Tides of Magic

All Rights Reserved ©

Chapter 30

Darius gaped at the mountains touching the sky.

“The Wall of Green,” announced Tarvus, craning his head. “Didn’t name it too badly, did they?”

Darius didn’t answer. The mountains were covered by bright green trees and not a single patch of rocks or stone was visible. He had seen the ranges of the northern states and while they were beautiful, they did not compare to the wonder in front of him.

Inspite of his hate for all things Halan, Darius couldn’t help but marvel at the beauty of the immense green wall rising thousands of feet, obscured at the very top by wooly white clouds and stretching on both sides as far as the eyes could see.

“Prince Darius, we should move.” A gruff voice broke Darius out of his trance. Zeb’haik was leading the fifteen man retinue that had been provided to him and Tarvus for the journey into the caves.
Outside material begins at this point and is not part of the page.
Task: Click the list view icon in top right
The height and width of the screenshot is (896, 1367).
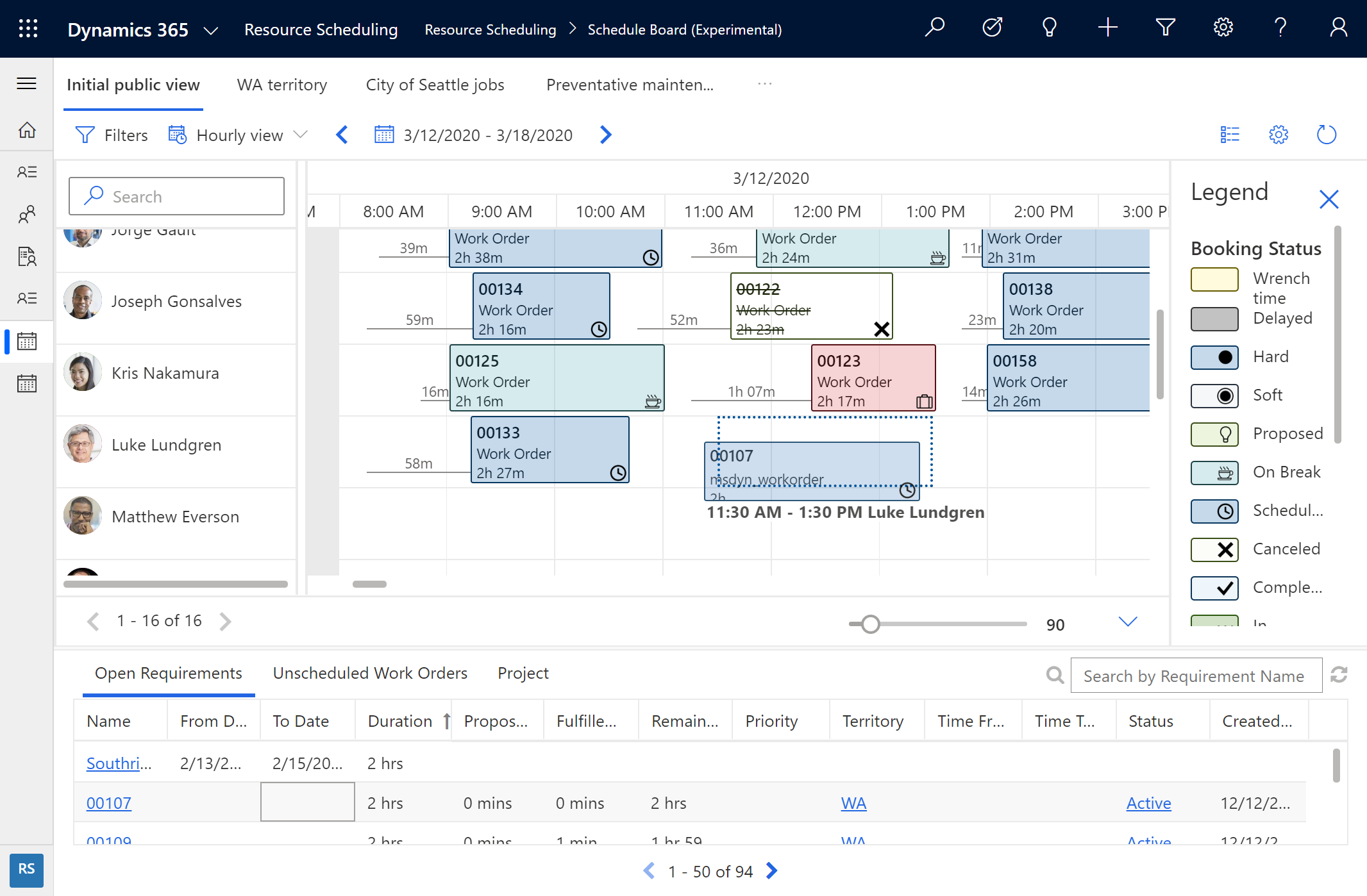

Darius still felt a little sick from the fact that they had been allied with Halaa. Riding with the Halan King’s son made his skin crawl. Still, Tarvus had been right. He could not let his personal hatred come in the way of what the Throddens had worked so hard to establish.

He nodded curtly and nudged the chestnut horse ahead. The horses of Halaa were another thing that Darius had to concede were far beyond any of the breeds found or raised in the Throdden kingdom. The steeds of the northern states were probably the closest cousins. But not only were the horses here stronger and muscular, they looked gorgeous. And their speed was incomparable. He had been given the chestnut stallion from the king’s personal stock and a brief gallop had left him stunned. With this horse, he would have completed his vote collection in a month less. He’d felt a little guilty for ranking a new horse over his own Salub, but thankfully the black stallion was safe back in Sen-Tian.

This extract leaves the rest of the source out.